Thanks in part to the success of companies like Continental, the search for crude is making a quiet comeback in the U.S. Lots of attention has been paid to the surge in natural gas exploration, but more rigs are currently drilling for oil than gas: 1,191, up 402 from a year ago and quadruple the number of rigs in 2007, according to the oil services company Baker Hughes Inc. It's happening in Texas, Wyoming, Oklahoma and Ohio.
Eoin Treacy's view Unconventional oil and gas wells that
depend on fracturing are drill intensive. Hydraulic fracturing results in wells
with high initial flow rates followed by a swift decline to somewhat less impressive
production levels. The fracturing process occurs within relatively close proximity
of the well and initial production is massive because so much gas or oil is
released from the fractured rock.
However beyond the fractured zone, porosity is still very poor. This generally requires more wells to be drilled, somewhat further away, to make sure that the field continues to produce at favourable rates. To the best of my knowledge this tendency is as true of shale oil wells as it is of shale gas wells. The result is that more rigs are needed because there is a constant requirement for drilling.
Drilling rigs have been migrating towards oil producing regions because of the deterioration in natural gas prices due to oversupply. Although natural gas prices are at uneconomic levels for most unconventional wells, there is little evidence yet that supply is being significantly curtailed. This is at least in part due to the need to drill if leases are to be maintained.
There is a high degree of variability in the performance of oil service and oil field machinery companies, which is driven by their different technological, commodity and geographic focuses. This Chart Library Performance Filter of 47 related companies suggests that while the percentage moves have varied considerable the sector has mostly performed in line with the capital goods sector. Returns over the last 1 and 3 months have been quite impressive. Over the last 6 months, most companies posted negative returns.

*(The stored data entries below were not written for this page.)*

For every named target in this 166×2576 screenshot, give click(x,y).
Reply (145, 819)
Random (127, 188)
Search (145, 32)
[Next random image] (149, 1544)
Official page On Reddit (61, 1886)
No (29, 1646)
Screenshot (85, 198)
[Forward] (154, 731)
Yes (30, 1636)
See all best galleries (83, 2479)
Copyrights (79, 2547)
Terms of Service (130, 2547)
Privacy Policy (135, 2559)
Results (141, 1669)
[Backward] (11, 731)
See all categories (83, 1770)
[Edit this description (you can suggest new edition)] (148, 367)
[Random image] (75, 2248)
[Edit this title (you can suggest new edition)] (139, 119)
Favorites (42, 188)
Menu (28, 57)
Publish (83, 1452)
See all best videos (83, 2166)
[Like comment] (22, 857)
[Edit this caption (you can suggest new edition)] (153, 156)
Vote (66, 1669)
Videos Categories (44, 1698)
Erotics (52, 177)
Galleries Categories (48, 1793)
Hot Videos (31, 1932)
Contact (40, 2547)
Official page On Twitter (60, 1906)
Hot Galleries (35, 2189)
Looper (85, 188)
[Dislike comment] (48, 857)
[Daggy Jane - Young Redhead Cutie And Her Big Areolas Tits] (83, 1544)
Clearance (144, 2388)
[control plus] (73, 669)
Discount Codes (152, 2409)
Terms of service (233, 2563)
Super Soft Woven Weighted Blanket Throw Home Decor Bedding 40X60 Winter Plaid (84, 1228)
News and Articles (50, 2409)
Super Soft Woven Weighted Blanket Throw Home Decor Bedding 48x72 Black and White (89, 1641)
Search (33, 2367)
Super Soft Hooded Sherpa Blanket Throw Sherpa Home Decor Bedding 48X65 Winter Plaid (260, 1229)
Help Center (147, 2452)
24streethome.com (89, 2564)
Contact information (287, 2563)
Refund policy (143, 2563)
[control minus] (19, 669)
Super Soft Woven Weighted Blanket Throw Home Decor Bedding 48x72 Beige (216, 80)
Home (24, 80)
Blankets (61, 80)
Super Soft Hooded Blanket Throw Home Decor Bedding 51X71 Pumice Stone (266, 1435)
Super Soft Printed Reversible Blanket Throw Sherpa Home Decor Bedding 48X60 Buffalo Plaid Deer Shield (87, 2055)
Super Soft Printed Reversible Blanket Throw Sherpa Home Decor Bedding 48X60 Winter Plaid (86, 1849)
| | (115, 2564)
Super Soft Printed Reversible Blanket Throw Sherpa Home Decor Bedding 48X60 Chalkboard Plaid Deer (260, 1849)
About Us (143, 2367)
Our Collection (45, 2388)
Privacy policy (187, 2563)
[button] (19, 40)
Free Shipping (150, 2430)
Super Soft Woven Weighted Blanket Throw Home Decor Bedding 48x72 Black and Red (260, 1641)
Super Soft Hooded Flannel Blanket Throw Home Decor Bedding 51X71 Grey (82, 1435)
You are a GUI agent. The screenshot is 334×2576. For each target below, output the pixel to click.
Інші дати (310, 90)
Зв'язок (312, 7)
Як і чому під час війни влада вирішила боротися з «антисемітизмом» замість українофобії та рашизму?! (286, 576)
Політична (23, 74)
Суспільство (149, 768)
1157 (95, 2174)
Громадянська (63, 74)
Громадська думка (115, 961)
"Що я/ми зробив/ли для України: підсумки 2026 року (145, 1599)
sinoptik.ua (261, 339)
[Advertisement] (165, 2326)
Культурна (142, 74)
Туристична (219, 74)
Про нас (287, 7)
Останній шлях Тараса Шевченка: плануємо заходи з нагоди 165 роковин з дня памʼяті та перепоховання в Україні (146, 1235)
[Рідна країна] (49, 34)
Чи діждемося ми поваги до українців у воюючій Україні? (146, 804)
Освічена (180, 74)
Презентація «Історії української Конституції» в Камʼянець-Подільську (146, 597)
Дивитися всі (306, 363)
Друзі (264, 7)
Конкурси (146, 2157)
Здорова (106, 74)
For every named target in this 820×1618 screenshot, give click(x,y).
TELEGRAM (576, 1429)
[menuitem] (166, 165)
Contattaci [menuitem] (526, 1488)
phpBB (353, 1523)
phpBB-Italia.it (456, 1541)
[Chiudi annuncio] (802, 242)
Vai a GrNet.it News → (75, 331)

UK listed Weir Group is representative of a considerable number of the companies included in the Filter. It has held a progression of higher reaction low since October and is now testing the August peak. Some consolidation in the current area appears likely but a sustained move below the 200-day MA would be required to question medium-term scope for additional upside. FMC Technologies and Oceaneering International are clear outperformers. Seadrill Ltd looks more likely than not to sustain an upward break. Core Laboratories bounced back impressively from the August lows and the upside can continue to be given the benefit of the doubt provided it holds above the 200-day MA. Rowan Cos. stabilised near $30 from October and rallied this week to challenge the almost yearlong downtrend. A sustained move above $35 would suggest a return to medium-term demand dominance.